28 September STATEMENT: Central American Women’s Network, London
The criminalisation of abortion is killing women
- Imprisoned for 30 years for having a stillbirth.
- Denied life-saving cancer treatment when 6 weeks pregnant.
- Forced to carry a rapist’s baby at the age of 12.
This is reality for women and girls who live under Central America’s abortion laws.
On 28 September, Central America Women’s Network publishes“Maternal Health, Reproductive Rights and the Criminalisation of Abortion in Central America” to coincide with the day of action and demonstrate solidarity with the 28 September campaign in Central America.
Not even to save a woman’s life.
Abortion is criminalised throughout Central America.El Salvador and Nicaragua have the most stringent bans on abortion, which allow for no exception for cases of rape, incest, threat to the mother’s health or severe fetal abnormality – not even to save a woman’s life in immediate risk.
Honduras and Guatemala share similar legislations although emergency abortion – to save the mother’s life – is permitted.
The effects of this criminalisation are causing widespread human rights violations and reflect systemic discrimination against women in the region.
Women and girls are forced to continue with pregnancies which endanger them and can be left to die from an ectopic pregnancy or obstetric emergency, denied life-saving treatment whilst pregnant if it could provoke a miscarriage and reluctant to seek medical help after a miscarriage in case they are accused of procuring an abortion.
30 years in prison for having a stillbirth
In El Salvador, this law has led to the arbitrary imprisonment of women who have suffered a miscarriage or stillbirth. Abortion is punishable with up to eight years in prison, but if the foetus is deemed to have been viable the charge is habitually converted to murder, which carries a sentence of 30 to 50. There are at least 24 women currently serving sentences of 30 years or more for murder after having a stillbirth, and hundreds more who have been imprisoned for abortion.
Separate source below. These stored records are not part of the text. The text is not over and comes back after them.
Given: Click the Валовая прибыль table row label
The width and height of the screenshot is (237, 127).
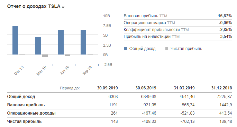Looking at the screenshot, I should 26,105.

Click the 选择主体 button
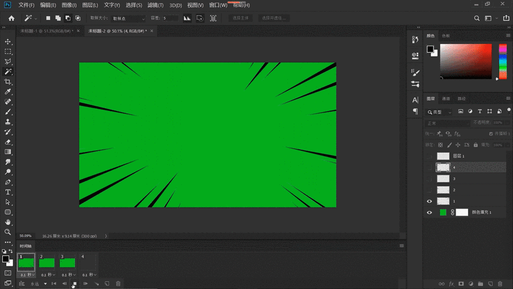point(240,18)
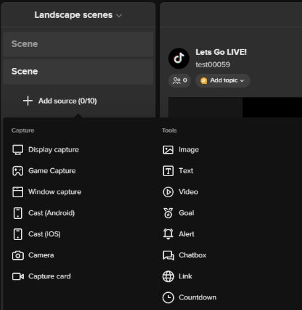
Task: Select the Cast (Android) menu entry
Action: coord(44,213)

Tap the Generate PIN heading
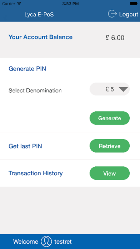tap(27, 69)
Young, poor women are disproportionately affected, and come under immediate suspicion when they lose a baby.
In 2005 20-year-old Sonia Tábora was sentenced to 30 years in prison for murder after went into premature labour at seven months, and was accused by a doctor of having an abortion. She was transferred from hospital to remand as though she were a dangerous criminal and convicted in a trial which did not meet international standards: no autopsy was carried out and the prosecution relied solely on the word of the doctor and did not present any direct or scientific evidence. Tábora had a mental breakdown and spent over 7 years in prison before being released on 14 August 2012, following a review of her sentence. Although she was released, she was not exonerated of the crime for which she had been prosecuted.
The criminalisation of abortion is killing women
It is accepted that the criminalisation of abortion does not stop abortions from taking place – it only stops safe and legal abortions; it leads to unsafe, illegal abortions, which may take place in unsanitary conditions, often result in complications and death and are one of the main causes of maternal mortality in countries when abortion is banned.
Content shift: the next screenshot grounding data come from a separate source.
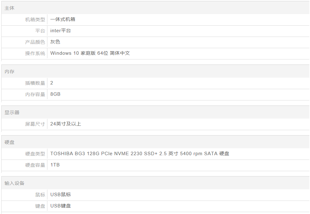Select the 一体式机箱 chassis type value
Image resolution: width=310 pixels, height=214 pixels.
pyautogui.click(x=63, y=19)
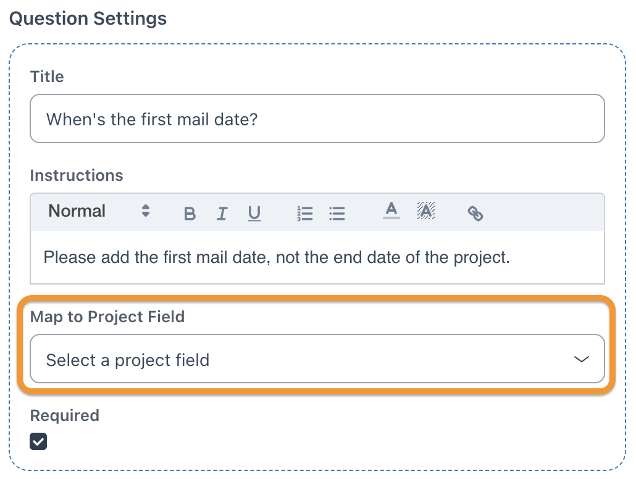This screenshot has height=479, width=636.
Task: Click the up-down arrows beside Normal
Action: [146, 211]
In the Central America region 95 per cent of all abortions are unsafe, including self-induced abortion and surgery conducted by non-professionals. Unsafe abortion is a leading cause of maternal death, with high mortality rates of between 100 to 120 deaths per 100,000 live births.
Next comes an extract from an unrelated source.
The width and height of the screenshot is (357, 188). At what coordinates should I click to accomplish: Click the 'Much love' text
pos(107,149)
This 28 September – the Global Day of Action for Access to Safe Abortion – the Central American Women’s Network (CAWN) is calling for the decriminalisation of abortion in Central America and for safe and legal access to abortion.
28 September has been the Day for the Decriminalisation of Abortion in Latin America and the Caribbean for 20 years, and 2012 sees the campaign go international, as the Global Day of Action for Access to Safe and Legal Abortion, with actions in the UK and across the World.
The Central America Women’s Network (CAWN), based in London, has spent many years campaigning against violations of women’s rights as a result of patriarchal values that aim to control women’s reproduction and sexuality and which perpetuate gender inequality.
On 28 September, CAWN publishes a briefing paper, “Maternal Health, Reproductive Rights and the Criminalisation of Abortion in Central America”, to coincide with the day of action and demonstrate solidarity with the 28 September campaign in Central America.